I get a haircut today at eleven o’clock with Karen. It’s cloudy, but the clouds are kind of pretty. The daylight continues bright every day. I’m a very sensitive soul, so little things can stimulate reactions in my mind that will snowball into depression or anxiety. I have a memory that goes back a long way, in spite of the drinking I did. I find myself doing certain behaviors that are motivated by the past, though unconsciously. Yet I wouldn’t want to dispense with my memories if I could.

Long ago it must be

I have a photograph

Preserve your memories

They’re all that’s left you

I still miss my parents and wish we could be together… Aesop is telling me he needs water, so I say five minutes… I can put on a lot of bravado about existentialism and so forth, but sometimes I feel more tender and vulnerable. The color and the tone of my new bass remind me of another one I got in the fall of 1990. I probably had it for 19 years, and I sold it only because it gave me delusions of hell and the devil. That was no fun. And of course no one else understood my mental pain, not even my psychiatrist, who could only observe that I drank too much.

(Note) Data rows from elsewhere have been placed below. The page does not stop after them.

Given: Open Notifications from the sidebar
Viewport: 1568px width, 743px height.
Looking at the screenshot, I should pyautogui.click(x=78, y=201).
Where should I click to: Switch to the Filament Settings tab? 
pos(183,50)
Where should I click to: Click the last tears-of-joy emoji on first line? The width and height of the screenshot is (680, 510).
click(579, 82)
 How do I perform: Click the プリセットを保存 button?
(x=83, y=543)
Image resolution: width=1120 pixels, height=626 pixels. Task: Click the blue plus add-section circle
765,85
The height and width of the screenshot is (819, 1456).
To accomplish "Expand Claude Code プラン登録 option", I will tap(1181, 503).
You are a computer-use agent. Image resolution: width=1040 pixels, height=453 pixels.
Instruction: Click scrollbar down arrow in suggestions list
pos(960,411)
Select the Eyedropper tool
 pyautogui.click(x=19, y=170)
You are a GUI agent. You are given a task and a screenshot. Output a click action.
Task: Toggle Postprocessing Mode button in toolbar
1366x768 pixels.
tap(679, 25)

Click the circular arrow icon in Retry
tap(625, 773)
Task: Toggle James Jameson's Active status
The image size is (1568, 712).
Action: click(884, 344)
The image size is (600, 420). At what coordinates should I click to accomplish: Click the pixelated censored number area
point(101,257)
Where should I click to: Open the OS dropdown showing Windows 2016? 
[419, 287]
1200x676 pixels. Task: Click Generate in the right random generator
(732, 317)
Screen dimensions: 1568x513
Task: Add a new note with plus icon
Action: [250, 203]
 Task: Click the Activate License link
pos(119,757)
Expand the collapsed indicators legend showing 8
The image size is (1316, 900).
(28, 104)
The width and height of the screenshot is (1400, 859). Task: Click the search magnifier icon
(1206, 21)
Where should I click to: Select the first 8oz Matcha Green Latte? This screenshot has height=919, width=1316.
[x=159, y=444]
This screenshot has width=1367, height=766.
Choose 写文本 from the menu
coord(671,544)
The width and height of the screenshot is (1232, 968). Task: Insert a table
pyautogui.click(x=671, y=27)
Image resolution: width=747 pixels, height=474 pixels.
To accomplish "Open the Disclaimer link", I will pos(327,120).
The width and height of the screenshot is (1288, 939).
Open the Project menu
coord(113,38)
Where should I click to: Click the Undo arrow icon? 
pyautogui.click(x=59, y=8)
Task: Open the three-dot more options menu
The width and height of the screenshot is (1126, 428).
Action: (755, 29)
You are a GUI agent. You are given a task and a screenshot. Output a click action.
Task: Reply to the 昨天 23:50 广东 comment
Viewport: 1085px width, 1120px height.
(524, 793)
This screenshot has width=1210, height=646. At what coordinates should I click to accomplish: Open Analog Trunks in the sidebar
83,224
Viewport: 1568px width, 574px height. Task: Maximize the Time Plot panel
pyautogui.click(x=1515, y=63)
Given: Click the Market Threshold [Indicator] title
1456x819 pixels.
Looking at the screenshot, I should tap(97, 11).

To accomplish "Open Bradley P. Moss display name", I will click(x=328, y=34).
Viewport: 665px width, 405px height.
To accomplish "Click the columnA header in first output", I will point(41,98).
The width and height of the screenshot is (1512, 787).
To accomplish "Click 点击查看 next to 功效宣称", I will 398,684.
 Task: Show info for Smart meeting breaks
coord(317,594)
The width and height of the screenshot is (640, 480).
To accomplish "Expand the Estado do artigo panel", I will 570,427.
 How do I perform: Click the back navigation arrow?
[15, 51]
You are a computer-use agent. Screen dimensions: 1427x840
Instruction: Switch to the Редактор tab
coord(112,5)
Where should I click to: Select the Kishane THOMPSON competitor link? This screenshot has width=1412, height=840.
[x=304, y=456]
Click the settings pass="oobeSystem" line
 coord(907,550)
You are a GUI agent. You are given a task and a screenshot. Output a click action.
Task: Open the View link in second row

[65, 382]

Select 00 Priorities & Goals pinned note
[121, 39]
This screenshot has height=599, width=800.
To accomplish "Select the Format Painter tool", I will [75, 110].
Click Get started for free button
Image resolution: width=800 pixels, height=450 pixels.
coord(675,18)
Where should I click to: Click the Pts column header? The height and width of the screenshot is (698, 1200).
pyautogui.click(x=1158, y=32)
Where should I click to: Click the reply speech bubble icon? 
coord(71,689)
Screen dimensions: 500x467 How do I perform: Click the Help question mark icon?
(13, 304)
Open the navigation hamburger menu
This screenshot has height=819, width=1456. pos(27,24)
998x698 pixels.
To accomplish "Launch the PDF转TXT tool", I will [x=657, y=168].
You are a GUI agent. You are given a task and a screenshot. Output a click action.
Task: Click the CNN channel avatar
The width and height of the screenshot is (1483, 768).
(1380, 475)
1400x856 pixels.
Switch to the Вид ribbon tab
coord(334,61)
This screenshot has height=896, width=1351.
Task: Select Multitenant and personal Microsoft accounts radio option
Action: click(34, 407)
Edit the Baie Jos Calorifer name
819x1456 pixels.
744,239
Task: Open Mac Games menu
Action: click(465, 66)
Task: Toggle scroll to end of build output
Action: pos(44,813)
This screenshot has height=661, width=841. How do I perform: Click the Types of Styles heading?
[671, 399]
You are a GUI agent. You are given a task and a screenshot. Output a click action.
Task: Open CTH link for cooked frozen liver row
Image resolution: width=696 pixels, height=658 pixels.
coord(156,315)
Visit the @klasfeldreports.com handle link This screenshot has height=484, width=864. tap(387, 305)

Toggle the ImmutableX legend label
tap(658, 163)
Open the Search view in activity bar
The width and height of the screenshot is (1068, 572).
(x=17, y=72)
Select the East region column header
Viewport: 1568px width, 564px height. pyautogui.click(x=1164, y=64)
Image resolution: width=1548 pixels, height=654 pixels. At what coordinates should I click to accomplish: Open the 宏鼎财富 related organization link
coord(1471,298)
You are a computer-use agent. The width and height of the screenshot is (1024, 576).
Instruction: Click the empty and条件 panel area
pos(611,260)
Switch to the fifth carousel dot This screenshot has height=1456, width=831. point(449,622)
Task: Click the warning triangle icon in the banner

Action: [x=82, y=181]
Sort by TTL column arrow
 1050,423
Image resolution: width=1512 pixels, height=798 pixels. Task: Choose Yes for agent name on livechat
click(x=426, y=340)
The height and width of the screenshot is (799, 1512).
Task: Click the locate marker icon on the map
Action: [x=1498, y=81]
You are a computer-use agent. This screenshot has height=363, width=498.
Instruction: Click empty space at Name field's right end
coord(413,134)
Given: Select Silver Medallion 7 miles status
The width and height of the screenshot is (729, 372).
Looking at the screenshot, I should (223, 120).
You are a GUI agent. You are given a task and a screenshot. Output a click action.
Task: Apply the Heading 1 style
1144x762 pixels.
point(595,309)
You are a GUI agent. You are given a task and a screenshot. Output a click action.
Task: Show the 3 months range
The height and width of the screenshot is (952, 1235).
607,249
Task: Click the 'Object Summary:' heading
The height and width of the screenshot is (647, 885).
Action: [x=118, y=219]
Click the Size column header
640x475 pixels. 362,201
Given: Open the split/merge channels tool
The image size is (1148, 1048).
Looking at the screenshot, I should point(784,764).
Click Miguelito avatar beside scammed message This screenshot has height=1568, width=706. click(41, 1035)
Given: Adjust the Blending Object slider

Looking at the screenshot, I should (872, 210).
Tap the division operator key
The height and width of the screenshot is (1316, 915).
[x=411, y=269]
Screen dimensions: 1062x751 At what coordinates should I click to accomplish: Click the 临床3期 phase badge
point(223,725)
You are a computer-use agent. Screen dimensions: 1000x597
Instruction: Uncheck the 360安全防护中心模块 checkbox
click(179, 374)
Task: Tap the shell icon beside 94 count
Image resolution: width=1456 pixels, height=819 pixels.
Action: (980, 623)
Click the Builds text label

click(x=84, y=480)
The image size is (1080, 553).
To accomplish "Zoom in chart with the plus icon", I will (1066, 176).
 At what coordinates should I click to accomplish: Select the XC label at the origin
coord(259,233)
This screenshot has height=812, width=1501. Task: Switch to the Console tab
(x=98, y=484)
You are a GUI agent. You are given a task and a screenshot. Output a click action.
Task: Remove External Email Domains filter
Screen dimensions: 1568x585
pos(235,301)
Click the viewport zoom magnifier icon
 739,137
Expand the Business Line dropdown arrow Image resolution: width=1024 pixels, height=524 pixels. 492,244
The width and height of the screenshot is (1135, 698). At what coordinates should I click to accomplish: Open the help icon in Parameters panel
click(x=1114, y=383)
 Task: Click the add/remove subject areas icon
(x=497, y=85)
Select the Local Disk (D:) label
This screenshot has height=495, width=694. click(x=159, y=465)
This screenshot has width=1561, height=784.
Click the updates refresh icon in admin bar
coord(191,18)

Eleven forty. There’s some sunshine out of the gray sky. It was good to get out among people for an hour. I don’t know what to think of the times today; they just seem rather insipid and kind of loveless and lifeless. Is it only me? Who knows but maybe love is the answer? Michelle’s husband had a terrible accident a few weeks ago, so extreme that it was unbelievable. And Kim from the salon likewise has a husband with many issues. If people could slow down their breakneck pace each day and smell the roses and hear the music of the spheres, life might have more meaning. I feel like I want to do something to help, but sometimes all I can do is be a good listener. I see people get married for reasons of mercy and pity, but often it just results in compounded problems for both partners. Maybe I’ll never get involved in a relationship, and maybe this is the wise choice for me… It’s always odd to hear people mouth off their politics and be expected to agree. I come away from it quite confused and a bit resentful. Most people merely parrot the opinions they’ve heard from others without thinking them through. I don’t know much today. My mood is as gray and vapid as the sky above. I am a microcosm of the Absurd. 

Aesthetic and Religious

Eight thirty.

I’m not inspired to write, yet there’s nothing else to do. It keeps me company. Seems like a conspiracy how everyone disappeared: is this a holiday? Food pantry tomorrow morning. A lot of familiar faces. Some new ones. All of them polite and kind. They have been constant, while I was erratic and unstable, unpredictable as Oregon weather. This is life for me without alcohol. I hope it gets smoother over time. If not, then it still beats nonexistence. What if there’s no difference? This would be the ultimate expression of nihilism, saying that something and nothing were the same.

Nine thirty. I had my big burrito for dinner. Creature comfort. I confess I miss seeing Lisa on Sundays. I used to have a crush on her. She could do no wrong in my eyes. Why are things different now? All my superstition is vanished; no trace of illogical ideas like karma or heaven and hell. Does the Vraylar work a little too well? I remember my Kierkegaard somewhat: the absurd leap of faith is what makes the religious person the most admirable and worthy. It’s easy to be a cynic or someone with aesthetic values, as in “The Diary of a Seducer.” But it takes more work to build a system of ethics, and most of all to have blind faith in what our logic rejects… Is Kierkegaard then a bit like Camus in saying that meaning in life must be created? What happens when we don’t do that? Do human beings need significance to be happy? It’s easier to ask questions than to answer them. And then, sometimes the questions imply the answers.